20. A nucleic acid encoding the antibody, or binding fragment thereof, according to claim 16.
21. An expression vector comprising the nucleic acid according to claim 20.
22. A cell comprising the nucleic acid according to claim 20 or an expression vector comprising said nucleic acid.
23. A pharmaceutical composition comprising the isolated antibody, or binding fragment thereof, according to claim 16, an nucleic acid encoding said antibody, or binding fragment thereof, an expression vector comprising a nucleic acid encoding said antibody, or binding fragment thereof, or a cell comprising a nucleic acid encoding said antibody, or binding fragment thereof, or comprising an expression vector comprising said nucleic acid, and at least one pharmaceutically acceptable excipient.
24. A method of treating a subject in need thereof, said method comprising administering to said subject the isolated antibody, or binding fragment thereof, according to claim 16, a nucleic acid encoding said antibody, or binding fragment thereof, an expression vector comprising a nucleic acid encoding said antibody, or binding fragment thereof, a cell comprising a nucleic acid encoding said antibody, or binding fragment thereof, or comprising an expression vector comprising said nucleic acid, or a pharmaceutical composition comprising said isolated antibody, or binding fragment thereof, said nucleic acid, said expression vector or said cell, and at least one pharmaceutically acceptable excipient.
25. A method of treating a mucosal inflammatory disease, or a cancer, in a subject in need thereof, said method comprising administering to said subject the isolated antibody, or binding fragment thereof, according to claim 16, a nucleic acid encoding said antibody, or binding fragment thereof, an expression vector comprising a nucleic acid encoding said antibody, or binding fragment thereof, a cell comprising a nucleic acid encoding said antibody, or binding fragment thereof, or comprising an expression vector comprising said nucleic acid, or a pharmaceutical composition comprising said isolated antibody, or binding fragment thereof, said nucleic acid, said expression vector or said cell, and at least one pharmaceutically acceptable excipient.

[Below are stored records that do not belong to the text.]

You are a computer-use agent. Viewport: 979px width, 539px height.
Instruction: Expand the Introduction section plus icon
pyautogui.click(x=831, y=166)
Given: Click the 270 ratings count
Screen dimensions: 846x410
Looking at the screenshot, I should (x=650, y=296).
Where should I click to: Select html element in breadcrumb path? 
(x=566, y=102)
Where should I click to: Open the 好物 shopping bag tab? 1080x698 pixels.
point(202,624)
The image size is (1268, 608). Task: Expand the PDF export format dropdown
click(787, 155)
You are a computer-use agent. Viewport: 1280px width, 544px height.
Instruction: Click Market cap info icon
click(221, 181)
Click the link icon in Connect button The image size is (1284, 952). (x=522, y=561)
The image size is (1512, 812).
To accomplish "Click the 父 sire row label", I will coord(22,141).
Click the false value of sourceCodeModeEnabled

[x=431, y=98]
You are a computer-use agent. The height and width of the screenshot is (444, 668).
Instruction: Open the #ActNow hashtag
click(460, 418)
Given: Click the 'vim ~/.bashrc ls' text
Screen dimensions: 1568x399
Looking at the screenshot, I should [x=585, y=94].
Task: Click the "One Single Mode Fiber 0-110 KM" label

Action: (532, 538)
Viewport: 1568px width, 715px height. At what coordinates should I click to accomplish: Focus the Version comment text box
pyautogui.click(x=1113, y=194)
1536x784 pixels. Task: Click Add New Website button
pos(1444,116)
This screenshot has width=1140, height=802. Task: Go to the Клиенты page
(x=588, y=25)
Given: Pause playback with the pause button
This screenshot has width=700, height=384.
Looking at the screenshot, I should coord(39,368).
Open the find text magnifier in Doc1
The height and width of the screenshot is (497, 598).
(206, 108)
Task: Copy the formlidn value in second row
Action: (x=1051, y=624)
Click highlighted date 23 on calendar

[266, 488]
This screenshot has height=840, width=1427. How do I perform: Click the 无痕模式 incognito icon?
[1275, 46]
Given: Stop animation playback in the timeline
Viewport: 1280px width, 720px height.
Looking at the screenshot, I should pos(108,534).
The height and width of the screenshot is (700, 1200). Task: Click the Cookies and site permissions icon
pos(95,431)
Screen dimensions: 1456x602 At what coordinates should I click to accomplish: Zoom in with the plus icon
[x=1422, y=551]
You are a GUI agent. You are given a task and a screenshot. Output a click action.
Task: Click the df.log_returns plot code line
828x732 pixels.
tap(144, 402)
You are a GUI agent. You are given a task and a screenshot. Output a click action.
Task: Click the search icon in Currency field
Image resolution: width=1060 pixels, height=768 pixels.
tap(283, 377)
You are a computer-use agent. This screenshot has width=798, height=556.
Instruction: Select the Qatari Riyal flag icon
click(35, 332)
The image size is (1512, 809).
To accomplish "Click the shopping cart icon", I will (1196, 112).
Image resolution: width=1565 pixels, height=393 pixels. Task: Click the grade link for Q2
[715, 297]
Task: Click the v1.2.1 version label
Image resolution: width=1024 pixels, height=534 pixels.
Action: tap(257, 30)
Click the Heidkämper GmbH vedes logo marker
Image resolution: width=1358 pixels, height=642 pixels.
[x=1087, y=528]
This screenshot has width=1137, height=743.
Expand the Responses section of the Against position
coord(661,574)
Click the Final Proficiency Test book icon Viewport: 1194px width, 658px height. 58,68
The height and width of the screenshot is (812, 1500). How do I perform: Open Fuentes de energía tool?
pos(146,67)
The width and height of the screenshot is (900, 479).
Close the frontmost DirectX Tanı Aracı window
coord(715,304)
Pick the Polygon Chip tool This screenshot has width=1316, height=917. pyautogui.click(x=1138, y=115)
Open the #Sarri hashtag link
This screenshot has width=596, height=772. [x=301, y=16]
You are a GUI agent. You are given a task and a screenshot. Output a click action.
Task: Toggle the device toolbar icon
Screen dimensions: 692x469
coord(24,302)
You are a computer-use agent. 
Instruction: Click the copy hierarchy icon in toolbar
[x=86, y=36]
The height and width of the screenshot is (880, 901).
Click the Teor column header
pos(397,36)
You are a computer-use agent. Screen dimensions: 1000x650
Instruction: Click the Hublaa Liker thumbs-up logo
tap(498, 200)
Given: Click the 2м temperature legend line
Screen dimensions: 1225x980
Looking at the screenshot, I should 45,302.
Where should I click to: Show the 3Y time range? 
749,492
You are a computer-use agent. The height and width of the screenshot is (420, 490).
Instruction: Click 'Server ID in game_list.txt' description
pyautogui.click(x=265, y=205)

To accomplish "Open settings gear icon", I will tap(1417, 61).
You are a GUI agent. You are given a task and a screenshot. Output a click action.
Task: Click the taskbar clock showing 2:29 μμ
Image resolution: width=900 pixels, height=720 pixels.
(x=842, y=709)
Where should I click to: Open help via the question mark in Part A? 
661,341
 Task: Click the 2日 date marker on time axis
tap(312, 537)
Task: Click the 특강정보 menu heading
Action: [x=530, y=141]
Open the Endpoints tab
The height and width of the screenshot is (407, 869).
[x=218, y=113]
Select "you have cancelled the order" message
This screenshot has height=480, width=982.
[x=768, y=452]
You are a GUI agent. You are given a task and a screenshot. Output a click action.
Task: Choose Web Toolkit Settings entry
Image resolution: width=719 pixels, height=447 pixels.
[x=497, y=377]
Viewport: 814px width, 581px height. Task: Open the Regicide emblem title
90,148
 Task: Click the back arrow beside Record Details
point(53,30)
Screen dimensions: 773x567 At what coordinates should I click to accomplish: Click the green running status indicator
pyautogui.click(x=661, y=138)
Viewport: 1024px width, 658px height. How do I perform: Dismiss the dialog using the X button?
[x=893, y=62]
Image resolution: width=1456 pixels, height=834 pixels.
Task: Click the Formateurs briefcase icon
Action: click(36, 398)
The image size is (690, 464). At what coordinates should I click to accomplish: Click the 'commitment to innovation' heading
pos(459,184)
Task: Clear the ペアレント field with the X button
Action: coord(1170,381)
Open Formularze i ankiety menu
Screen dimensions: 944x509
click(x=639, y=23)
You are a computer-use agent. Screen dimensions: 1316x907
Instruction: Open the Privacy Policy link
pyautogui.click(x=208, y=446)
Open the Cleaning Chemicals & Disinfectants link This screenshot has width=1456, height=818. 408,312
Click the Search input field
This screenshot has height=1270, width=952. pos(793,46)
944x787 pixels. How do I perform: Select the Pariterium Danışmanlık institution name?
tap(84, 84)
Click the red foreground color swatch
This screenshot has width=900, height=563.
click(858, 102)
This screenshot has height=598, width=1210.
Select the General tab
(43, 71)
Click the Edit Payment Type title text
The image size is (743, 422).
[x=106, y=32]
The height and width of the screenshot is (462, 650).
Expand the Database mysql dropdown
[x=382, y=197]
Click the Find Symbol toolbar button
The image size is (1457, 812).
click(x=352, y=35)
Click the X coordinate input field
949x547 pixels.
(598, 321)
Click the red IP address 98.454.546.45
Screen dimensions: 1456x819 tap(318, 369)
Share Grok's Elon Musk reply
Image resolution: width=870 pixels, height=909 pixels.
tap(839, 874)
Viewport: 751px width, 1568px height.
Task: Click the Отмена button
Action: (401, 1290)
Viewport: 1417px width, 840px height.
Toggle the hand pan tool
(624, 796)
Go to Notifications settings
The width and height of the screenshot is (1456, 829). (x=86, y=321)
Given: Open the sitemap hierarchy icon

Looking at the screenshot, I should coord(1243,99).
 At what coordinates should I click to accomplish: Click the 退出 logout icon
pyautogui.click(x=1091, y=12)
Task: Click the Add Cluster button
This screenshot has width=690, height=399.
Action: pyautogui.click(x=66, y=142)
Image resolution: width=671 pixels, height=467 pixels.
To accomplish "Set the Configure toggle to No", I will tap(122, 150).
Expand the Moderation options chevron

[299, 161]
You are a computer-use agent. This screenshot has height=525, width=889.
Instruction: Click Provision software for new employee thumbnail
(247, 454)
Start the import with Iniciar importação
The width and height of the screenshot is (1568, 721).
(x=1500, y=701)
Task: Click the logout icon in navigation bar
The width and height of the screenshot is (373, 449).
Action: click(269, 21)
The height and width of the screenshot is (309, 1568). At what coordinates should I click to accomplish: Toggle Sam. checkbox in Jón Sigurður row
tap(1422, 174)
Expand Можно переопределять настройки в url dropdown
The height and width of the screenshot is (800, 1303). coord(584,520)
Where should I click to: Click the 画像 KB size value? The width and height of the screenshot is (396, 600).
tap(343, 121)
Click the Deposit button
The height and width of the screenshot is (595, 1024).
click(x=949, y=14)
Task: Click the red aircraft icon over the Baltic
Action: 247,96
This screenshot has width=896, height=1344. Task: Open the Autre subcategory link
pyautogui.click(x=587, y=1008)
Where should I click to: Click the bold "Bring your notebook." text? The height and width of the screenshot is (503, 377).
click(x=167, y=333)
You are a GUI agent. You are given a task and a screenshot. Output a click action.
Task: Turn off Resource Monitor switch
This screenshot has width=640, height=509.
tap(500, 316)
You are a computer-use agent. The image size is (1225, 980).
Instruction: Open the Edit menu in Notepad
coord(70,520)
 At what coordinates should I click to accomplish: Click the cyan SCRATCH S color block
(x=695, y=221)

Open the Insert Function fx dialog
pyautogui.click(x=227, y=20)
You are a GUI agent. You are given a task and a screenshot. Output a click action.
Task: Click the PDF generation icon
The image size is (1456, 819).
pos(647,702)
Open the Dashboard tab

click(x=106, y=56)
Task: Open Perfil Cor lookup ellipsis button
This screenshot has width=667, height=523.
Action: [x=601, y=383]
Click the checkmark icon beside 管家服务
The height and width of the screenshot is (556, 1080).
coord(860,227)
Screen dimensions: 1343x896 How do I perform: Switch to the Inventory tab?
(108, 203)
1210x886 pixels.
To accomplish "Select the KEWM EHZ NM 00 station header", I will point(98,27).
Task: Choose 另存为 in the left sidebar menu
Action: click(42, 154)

26. The method according to claim 25, wherein said isolated antibody, or binding fragment thereof, neutralizes the pro-inflammatory activity of eAGR2 and / or the pro-fibrotic activity of eAGR2.
27. The method according to claim 25, wherein the mucosal inflammatory disease is selected from the group consisting of Crohn's disease, ulcerative colitis, primary sclerosing cholangitis, chronic pancreatitis, microscopic colitis, inflammatory bowel disease (IBD), endometriosis, appendicitis, inflammatory bowel syndrome, idiopathic pulmonary fibrosis, systemic sclerosis, systemic sclerosis associated with interstitial lung disease, asthma and chronic obstructive pulmonary disease.
28. The method according to claim 25, wherein said cancer is selected from the group consisting of colon cancer, gastrointestinal cancer, prostate cancer, pancreatic cancer, oral cancer, breast cancer, lung cancer, ovarian cancer, thyroid cancer, cholangiocarcinoma, head and neck squamous cell carcinoma, brain glioblastoma, adrenocortical carcinoma, bladder cancer, kidney cancer, penile cancer, renal cancer, testicular cancer, urethral cancer, colorectal cancer, cervical cancer, uterine cancer, endometrial cancer, vaginal cancer, vulvar cancer, gestational trophoblastic disease (GTD), and primary peritoneal cancer.
29. An in vitro method for detecting or quantifying AGR2 expression in a biological sample, comprising contacting said biological sample with the isolated antibody, or binding fragment thereof, according to claim 16.
30. The in vitro method according to claim 29, wherein said method is for diagnosing or monitoring an AGR2-related disease in a subject, or for selecting a subject suffering from an AGR2-related disease for treatment targeting said disease.